Have you ever exported a photo, uploaded it to the Web, and then noticed that the colors looked off on your monitor? The reason, notes PetaPixel, is likely the color space of your photo. This 15-minute video from PHLEARN provides a crash course on color spaces and how to use them.


5. Shoot Pro-Level Product Photos On a Budget

Your don’t need a whole studio of expensive photo and lighting gear to create pro-level products shots. Here, Jakob Owens of The Buff Nerds shows how to do it on the cheap … very cheap.

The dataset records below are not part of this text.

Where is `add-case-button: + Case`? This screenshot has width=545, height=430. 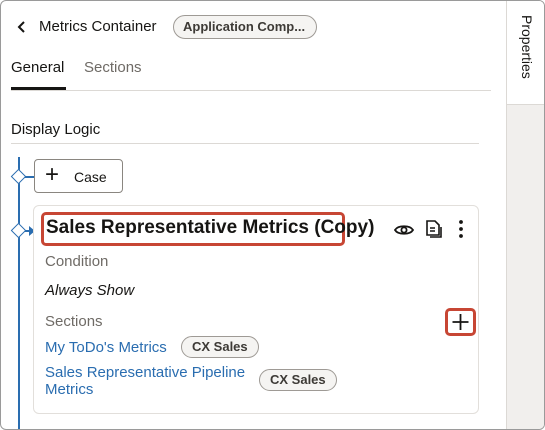 add-case-button: + Case is located at coordinates (78, 176).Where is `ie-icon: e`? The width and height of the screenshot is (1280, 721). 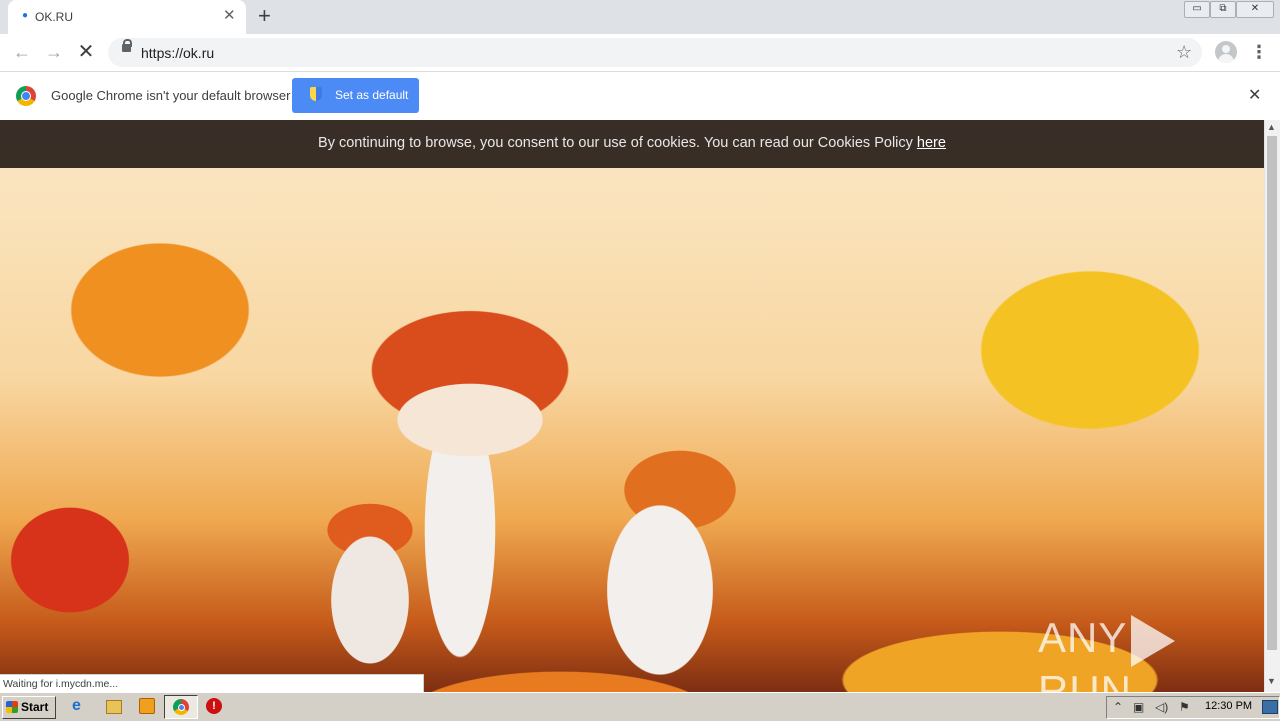 ie-icon: e is located at coordinates (80, 706).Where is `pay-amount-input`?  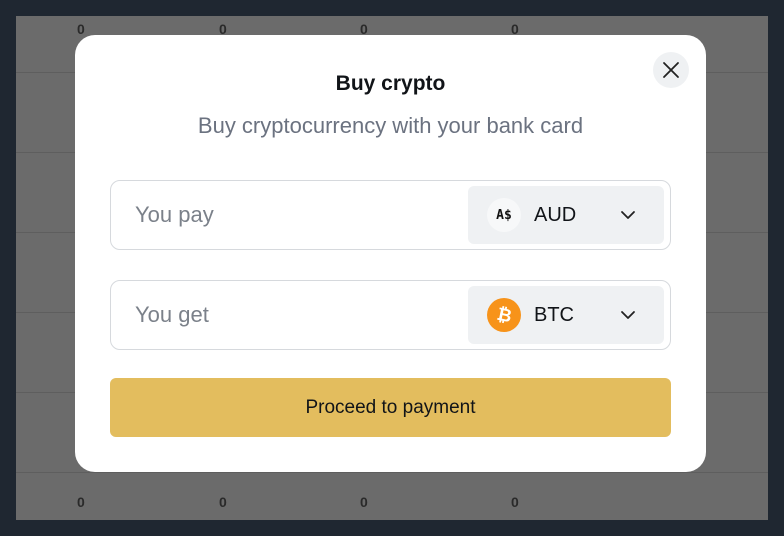
pay-amount-input is located at coordinates (295, 215).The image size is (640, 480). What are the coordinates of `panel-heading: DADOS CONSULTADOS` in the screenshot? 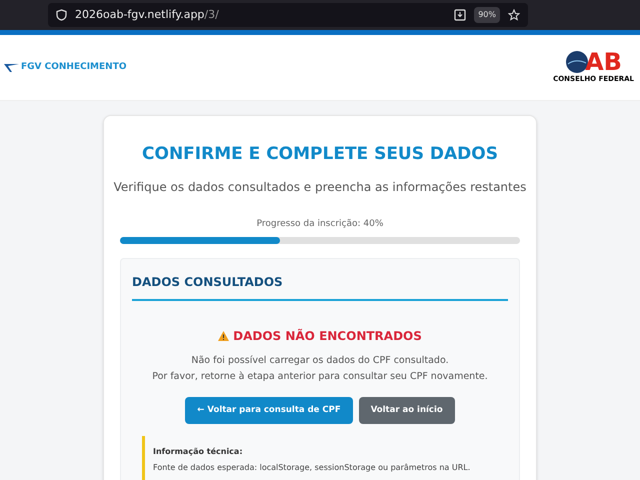 It's located at (208, 282).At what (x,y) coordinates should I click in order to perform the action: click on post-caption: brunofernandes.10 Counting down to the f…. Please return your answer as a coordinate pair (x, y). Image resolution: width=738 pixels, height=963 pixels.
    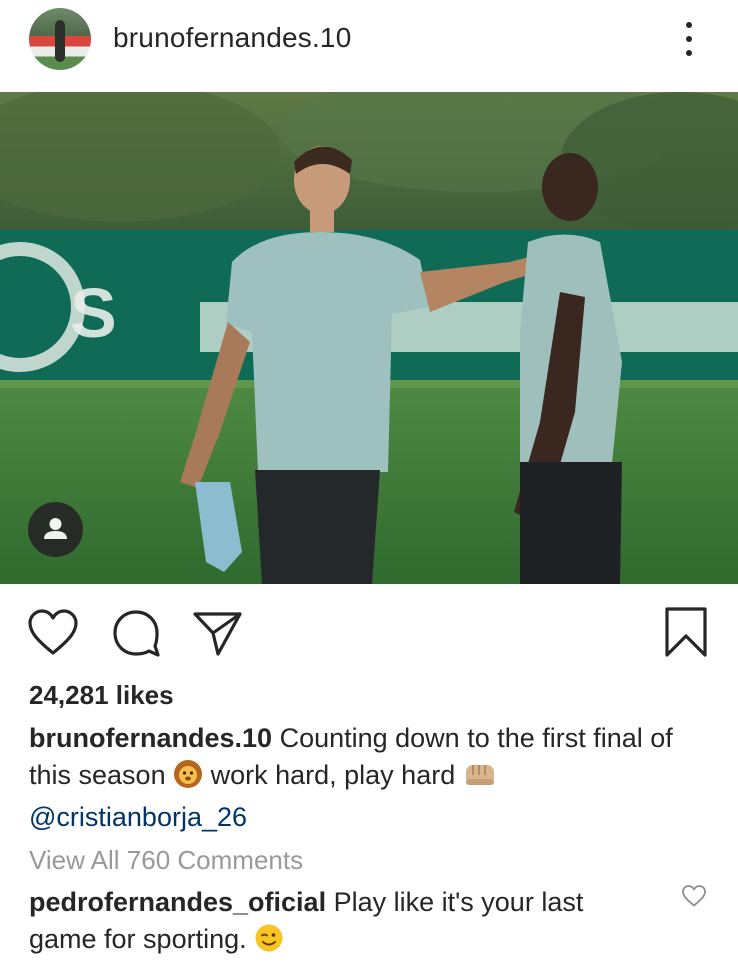
    Looking at the image, I should click on (374, 778).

6. A Guide to Astrophotography

There is no single “perfect” camera setting for shooting the night sky, notes photographer Richard Johnston, who he discusses everything from gear to location and … camera settings. “[I]t’s essential to understand that astrophotography takes time and practice in order to achieve good results, so don’t get frustrated if you don’t nail it on the first go,” he adds.


7. Tips for Improving Your Landscape Photography

Besides using a tripod and filters, there are a number of alternative ways to improve your landscape photography. In this video photographer Adam Karnacz shares seven tips — including taking along the right kind of food. Because you might get hungry out there in the field.


8. Don’t Use a Polarizing Filter for Your Landscape Photography

Forget about using filters. That’s the contrarian advice of Jonathan Lee Martin in this tutorial. “The polarizing filter is an exceptional tool: it can dramatically cut down distracting reflections and saturate otherwise dull greenery. But as with any advice, it’s important not to treat it as gospel,” he notes at Fstoppers.


9. Improve Your Photography with Centered Compositions

You can also throw out well-worn the Rule of Thirds, suggests Haze Kware in this video. Centering a subject in your frame can be a much better creative choice, he says.


10. Tips for Travel, Sports and Surf Photography

Travel photographer Graeme Green has spent the past 15 years traveling the globe, capturing remarkable images and reporting stories for international newspapers and magazines, and he recently spoke with Forbes about his career and the art of travel photography.

Meanwhile, photographer Richard Johnston has a guide to surf photography. And at PetaPixel, Shaun Ho, a sports and dance photographer based in Singapore, has advice on getting started in sports photography.